## [Exercise]
Search the material below for the word "agent". Copy every line that has it.

= Beginning of Section =

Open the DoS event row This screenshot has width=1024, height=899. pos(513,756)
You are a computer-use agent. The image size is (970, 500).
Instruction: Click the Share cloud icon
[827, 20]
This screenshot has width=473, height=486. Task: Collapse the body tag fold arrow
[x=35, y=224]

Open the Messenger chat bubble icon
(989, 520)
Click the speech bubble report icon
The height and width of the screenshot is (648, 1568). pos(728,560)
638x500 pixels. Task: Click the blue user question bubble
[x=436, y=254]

= End of Section =
= Beginning of Section =

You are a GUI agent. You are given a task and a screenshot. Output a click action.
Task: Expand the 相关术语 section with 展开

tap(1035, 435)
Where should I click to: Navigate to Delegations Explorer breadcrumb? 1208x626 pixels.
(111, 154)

= End of Section =

## [Finished exercise]
You are a computer-use agent. The image size is (970, 500).
You are a GUI agent. You are given a task and a screenshot. Output a click action.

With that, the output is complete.